Suresh Chandra Bose Ganesh Bose – Cognizant
More than 85% of the applications from a public App store like Apple Store and Google Play violate one or more of the top 10 risks and vulnerabilities identified by OWASP. That clearly shows the current state of our insecure apps and hence the importance of DevSecOps is even more prominent today with the need for a transformational shift to improve the AppSec.
By integrating application security principles and practices into software development and operations, teams can deliver with more agility but at the same time not compromising application security.
The paper will articulate how to apply the DevSecOps best practices from Gartner across the different pillars of the Continuous Delivery Pipeline. Threat Modeling as a service (TMaaS) is carried out to help discover the vulnerabilities and plug any gaps in security controls by identifying the threats and build the necessary protection into your DevSecOps workflows. With 60%-80% of today’s typical application is open source code, the primary focus is to identify and removing Known Open-Source vulnerabilities.

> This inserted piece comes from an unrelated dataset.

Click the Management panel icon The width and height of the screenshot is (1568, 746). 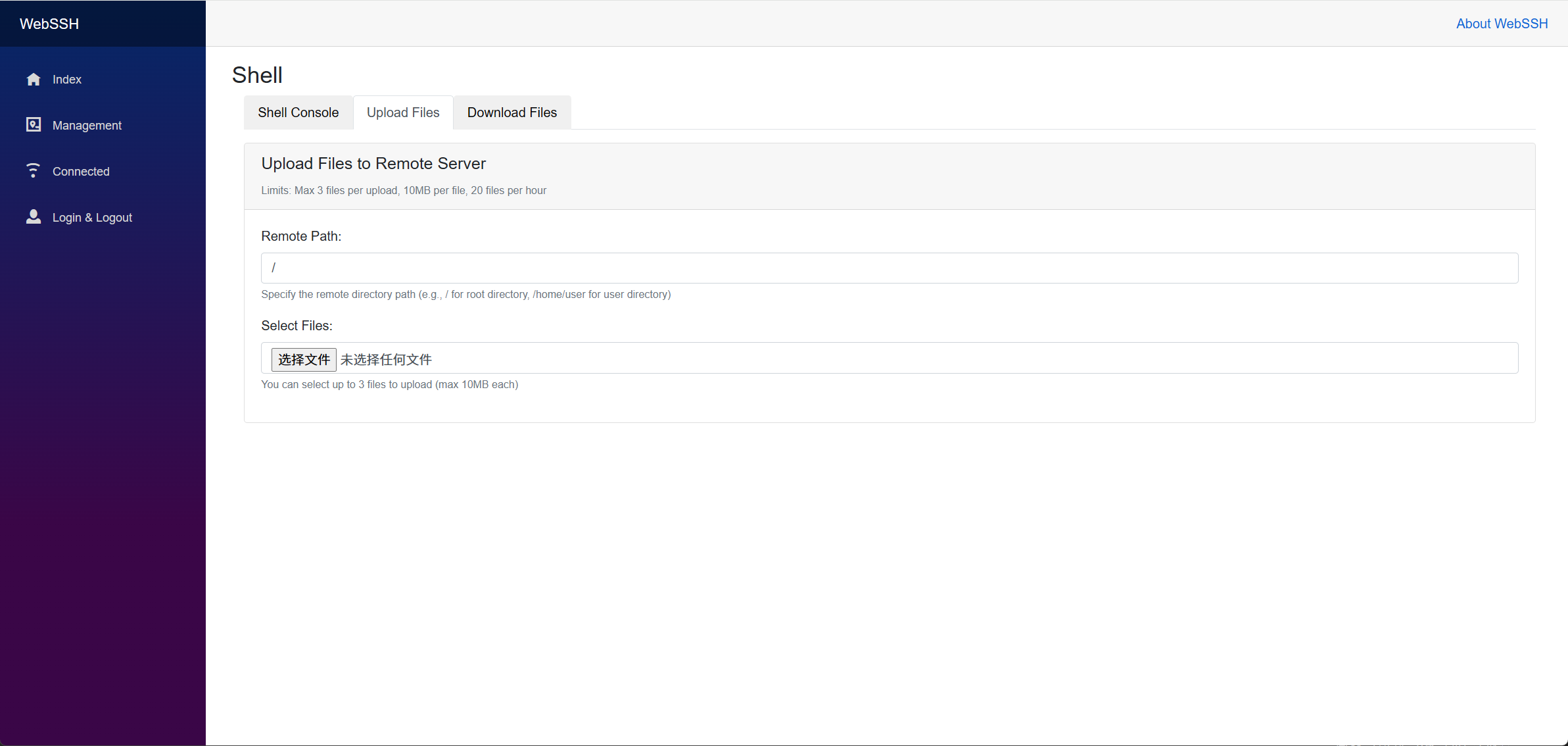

The effective outcomes were measured by tracking 6 key metrics to validate if DevSecOps is successfully implemented. When done right, DevSecOps goes well beyond “shifting security left” to “shifting security everywhere” ensuring the application is secure in development, delivery, and in production with faster delivery when security is integrated into the DevOps pipeline with improved security posture enabling greater overall business success.